Questions to ask the orthodontist?

  1. Is the orthodontist Board Certified? Do not, not, go to an orthodontist who is not Board Certified. Also, make sure they have taken the test and are not just temporarily Board Certified and are just out of school. They have allowed this temporary Board Certification to encourage young orthodontist to try for Board Certification but it is based on school cases and it doesn’t mean anything. At least if the orthodontist has gone through the work of getting Board Certified they are passionate about their profession and are trying to be a good orthodontist—but there is more.
  2. Do they show you their finished work? If not, they do not have results worth showing. Trust me, we all have egos. If you are an artist, you love to show your work.
  3. Who puts the braces on? It should be the orthodontist. If they say that the assistant does but that the orthodontist checks them, still not good.
  4. Do you put braces on the second molars? A lot of orthodontists do not align the second molars. It is critical to the “bite” or occlusion that they be aligned.
  5. Do you treat to centric relations, CR? This is when you treat to condylar position. You get the teeth to fit when the condyles are seated in the fossa of the joint. There are no premature contacts, no open areas and only one bite where all the teeth hit except for the front four incisors which are slightly out of contact.
  6. Do you treat to canine rise? This is where only the canines contact then moving the lower jaw from side to side.
  7. Do you put in straight wire only or do you make detail bends? If you do use detail bends in the archwire, who puts the bends in, the assistants or the orthodontist? You want an orthodontist who can bend wire—many do not know how.
  8. Do you use bite-plates to help correct the overbite or do you intrude the maxillary incisors first or during treatment? You want to have an orthodontist that can control the height of the maxillary incisors so that you show all or most of the maxillary incisors when you smile. If you intrude the maxillary incisors and show the lower incisors too much, it is very aging and it looks odd.

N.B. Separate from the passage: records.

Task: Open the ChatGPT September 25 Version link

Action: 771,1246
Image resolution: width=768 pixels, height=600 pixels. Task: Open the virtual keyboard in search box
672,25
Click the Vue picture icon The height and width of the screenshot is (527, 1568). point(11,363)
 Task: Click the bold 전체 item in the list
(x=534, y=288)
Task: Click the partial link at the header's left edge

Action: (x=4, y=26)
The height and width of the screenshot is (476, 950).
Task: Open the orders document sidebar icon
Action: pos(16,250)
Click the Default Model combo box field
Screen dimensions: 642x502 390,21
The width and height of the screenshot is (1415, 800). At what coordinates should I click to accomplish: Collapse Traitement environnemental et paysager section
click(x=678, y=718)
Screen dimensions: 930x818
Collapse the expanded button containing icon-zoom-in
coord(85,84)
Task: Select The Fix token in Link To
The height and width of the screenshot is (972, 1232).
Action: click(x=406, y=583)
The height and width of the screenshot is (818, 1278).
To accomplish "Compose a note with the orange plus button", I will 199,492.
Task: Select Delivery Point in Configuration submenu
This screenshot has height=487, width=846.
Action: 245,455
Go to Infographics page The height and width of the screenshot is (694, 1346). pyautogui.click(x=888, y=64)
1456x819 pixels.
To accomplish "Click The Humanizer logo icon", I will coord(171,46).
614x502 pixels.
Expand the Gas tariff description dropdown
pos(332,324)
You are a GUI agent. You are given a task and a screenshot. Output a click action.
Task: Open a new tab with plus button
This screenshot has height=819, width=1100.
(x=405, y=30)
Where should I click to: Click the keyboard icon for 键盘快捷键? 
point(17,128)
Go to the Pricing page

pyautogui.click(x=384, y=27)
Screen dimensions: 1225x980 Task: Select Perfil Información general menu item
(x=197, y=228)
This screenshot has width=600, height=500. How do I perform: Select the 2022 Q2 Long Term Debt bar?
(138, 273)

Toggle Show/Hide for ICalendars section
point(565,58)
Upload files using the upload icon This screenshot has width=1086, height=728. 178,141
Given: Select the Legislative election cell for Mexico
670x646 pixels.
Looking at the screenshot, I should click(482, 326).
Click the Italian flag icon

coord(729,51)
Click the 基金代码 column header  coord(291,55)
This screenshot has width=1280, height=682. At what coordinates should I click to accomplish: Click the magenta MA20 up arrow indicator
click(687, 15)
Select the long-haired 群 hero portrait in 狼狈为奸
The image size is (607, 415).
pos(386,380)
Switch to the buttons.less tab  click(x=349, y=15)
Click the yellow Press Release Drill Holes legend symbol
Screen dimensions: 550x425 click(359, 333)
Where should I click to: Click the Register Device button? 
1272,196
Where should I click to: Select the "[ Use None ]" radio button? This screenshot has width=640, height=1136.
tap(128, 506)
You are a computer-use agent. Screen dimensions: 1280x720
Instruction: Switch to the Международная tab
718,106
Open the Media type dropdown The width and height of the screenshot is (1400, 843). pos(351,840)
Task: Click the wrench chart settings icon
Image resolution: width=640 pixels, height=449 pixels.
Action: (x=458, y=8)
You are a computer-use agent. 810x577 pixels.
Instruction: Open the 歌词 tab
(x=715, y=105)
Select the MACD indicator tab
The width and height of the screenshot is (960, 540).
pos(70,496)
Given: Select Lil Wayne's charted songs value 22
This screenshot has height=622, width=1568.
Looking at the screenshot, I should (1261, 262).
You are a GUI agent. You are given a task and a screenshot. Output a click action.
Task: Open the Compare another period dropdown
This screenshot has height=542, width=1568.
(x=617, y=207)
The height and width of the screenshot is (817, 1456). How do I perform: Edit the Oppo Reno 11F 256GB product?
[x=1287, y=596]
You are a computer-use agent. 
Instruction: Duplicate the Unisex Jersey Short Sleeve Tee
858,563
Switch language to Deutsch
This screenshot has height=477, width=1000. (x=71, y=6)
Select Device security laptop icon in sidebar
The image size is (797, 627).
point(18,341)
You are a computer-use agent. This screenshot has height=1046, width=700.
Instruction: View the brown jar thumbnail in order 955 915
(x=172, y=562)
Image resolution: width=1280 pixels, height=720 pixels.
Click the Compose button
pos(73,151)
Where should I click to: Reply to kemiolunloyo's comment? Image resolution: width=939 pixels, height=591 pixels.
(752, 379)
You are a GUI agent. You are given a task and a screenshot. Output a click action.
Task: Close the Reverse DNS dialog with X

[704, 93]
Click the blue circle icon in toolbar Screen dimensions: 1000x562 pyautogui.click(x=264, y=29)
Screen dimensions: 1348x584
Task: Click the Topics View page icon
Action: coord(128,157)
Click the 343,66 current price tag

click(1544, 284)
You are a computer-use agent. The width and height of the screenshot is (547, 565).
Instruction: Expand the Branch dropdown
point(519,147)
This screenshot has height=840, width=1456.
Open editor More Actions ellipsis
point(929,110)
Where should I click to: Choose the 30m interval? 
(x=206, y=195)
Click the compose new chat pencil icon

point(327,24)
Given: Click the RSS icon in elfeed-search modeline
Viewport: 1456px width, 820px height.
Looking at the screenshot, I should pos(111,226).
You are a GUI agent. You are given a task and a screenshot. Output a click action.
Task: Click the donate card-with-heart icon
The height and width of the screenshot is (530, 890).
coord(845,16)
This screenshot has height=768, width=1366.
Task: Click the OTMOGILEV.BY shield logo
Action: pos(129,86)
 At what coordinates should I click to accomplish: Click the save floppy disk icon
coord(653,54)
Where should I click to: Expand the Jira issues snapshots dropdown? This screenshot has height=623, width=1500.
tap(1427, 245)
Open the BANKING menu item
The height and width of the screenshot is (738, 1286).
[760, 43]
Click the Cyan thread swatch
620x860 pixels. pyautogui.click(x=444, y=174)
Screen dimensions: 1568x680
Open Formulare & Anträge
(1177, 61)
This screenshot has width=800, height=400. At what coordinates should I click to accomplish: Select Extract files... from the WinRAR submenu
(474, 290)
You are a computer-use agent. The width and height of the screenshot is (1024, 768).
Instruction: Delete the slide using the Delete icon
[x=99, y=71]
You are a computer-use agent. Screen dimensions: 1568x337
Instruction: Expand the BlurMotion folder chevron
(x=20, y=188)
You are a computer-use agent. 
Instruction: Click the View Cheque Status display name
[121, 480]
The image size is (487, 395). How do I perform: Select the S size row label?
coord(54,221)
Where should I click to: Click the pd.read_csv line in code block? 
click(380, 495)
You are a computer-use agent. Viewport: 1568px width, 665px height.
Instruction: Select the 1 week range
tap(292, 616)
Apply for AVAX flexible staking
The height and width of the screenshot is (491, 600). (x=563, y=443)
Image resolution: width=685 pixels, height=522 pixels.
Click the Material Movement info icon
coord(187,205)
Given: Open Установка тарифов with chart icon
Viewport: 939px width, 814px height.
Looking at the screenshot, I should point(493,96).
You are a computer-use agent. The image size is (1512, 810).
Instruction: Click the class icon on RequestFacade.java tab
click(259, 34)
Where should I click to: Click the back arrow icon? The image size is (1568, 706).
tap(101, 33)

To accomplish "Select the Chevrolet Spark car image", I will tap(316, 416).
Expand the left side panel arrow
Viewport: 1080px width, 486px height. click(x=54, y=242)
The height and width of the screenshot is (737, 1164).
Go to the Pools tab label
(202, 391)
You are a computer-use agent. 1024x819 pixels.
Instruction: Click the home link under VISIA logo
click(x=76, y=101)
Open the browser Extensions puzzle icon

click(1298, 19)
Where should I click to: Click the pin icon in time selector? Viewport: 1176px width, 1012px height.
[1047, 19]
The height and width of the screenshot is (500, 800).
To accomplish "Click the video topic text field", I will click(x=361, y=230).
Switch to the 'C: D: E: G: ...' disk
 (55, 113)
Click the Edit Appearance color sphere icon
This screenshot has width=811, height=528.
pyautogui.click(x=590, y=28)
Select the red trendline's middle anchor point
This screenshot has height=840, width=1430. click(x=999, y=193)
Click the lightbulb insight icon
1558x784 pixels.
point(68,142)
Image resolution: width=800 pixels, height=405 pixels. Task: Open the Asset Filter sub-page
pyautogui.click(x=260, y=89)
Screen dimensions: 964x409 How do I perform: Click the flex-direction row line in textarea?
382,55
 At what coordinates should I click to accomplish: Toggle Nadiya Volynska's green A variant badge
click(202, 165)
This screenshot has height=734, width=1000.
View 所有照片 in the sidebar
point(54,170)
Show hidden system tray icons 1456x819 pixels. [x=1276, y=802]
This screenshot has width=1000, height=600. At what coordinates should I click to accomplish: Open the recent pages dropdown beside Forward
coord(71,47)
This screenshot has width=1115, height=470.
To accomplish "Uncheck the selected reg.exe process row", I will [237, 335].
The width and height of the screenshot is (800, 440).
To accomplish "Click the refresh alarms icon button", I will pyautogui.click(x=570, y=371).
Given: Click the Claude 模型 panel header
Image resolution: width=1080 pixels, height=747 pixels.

  9. Do you upright the lower canines and use a broad arch form? Upright lower canines are necessary to fit with a broad arch. Otherwise the teeth will be tipped in. This doesn’t look good and it isn’t as stable. They can continue to tip in. If the canines are tipped out, they are more likely to stay tipped out.
  10. Do you align the maxillary incisors to follow the curve of the lower lip? A straight line on the upper front teeth looks unnatural. When there is a curve like the lower lip, it looks attractive and “showy”.
  11. Do you use cervical headgear as opposed to high-pull headgear? Cervical or neck headgear pulls down and back on the upper first molars which can rotate the mandible down and back making the chin further receded.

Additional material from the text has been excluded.